The House by the Sea P H Lee

Would you believe me if I told you that they all live together in a house by the sea?

It would only be fair, if they did.

They can’t live in the City, of course. Can you imagine? You’d be walking somewhere, maybe proceeding past the parks and public buildings, perhaps accompanied by a clamor of bells that set the swallows soaring, perhaps on your way to an orgy or a debate or to watch television, and you’d see one of them, and you’d know (of course you’d know, not that there would be anything different, not anything you could point to specifically, there’d just be something, that look—maybe it’s their shoulders?—that look that people have when they’ve spent their childhood locked in the basement for the sake of a utopia). And once you’d seen one of them, of course you’d spend the whole day thinking about it. You’d think about that one awful field trip you took as a child, seeing them locked in a basement, mewling and promising futilely to be good, and you’d spend the whole rest of the day feeling unreasonable and guilty and ashamed. You would get no joy out of the orgies, or the parades, or the philosophy, or the remarkably good television.

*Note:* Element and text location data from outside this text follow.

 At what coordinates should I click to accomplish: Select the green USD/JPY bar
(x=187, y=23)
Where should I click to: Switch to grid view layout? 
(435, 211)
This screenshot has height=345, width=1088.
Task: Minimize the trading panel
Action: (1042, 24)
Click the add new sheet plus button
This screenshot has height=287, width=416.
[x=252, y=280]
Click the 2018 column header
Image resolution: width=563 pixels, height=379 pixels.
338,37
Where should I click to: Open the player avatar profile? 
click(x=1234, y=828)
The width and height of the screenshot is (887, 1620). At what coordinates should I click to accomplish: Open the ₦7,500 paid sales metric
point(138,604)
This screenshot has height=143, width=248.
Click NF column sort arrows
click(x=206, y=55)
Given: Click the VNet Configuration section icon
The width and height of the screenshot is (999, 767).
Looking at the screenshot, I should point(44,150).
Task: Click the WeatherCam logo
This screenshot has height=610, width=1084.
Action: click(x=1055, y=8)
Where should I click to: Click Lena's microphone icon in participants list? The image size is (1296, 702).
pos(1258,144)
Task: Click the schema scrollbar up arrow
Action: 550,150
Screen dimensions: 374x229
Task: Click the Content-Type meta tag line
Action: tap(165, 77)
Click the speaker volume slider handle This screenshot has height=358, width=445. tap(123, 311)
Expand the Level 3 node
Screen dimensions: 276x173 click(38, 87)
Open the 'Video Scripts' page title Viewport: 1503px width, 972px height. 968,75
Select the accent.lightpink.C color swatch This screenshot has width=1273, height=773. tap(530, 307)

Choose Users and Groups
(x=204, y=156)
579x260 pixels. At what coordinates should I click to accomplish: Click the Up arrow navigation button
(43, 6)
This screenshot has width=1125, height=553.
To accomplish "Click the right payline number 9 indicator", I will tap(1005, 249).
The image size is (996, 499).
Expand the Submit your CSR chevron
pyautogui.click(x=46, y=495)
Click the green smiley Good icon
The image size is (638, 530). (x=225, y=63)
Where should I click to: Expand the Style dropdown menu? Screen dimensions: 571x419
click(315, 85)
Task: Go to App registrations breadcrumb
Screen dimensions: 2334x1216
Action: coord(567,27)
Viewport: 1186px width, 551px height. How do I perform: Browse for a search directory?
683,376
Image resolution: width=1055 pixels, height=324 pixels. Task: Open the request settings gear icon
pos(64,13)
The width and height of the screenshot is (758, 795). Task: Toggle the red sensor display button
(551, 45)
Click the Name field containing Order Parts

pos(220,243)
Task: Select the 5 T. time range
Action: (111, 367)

And would that be joyous? Would it be the happy city we live in, the happy life we enjoy?

No. Obviously, they can’t live in the City.

So, if you’ll believe me, they live together in a house by the sea.

It’s not a big house—it’s not a mansion—but it’s big enough for all of them to live in comfortably. Everyone gets their own room, and there are enough bathrooms even if some of them are touchy about sharing (some of them are touchy about sharing). They have a library and a living room and a television that doesn’t get all the channels. Outside, there is a garden, and a little trail down the cliffs to the beach.

Do you believe it? Does it seem unreasonable? It wouldn’t be too much to ask—don’t you think?—for them to have a house to themselves with a garden and a library and a television that doesn’t get all the channels.

What did you think happened to that child in the basement? What did you think happened when that child grew up?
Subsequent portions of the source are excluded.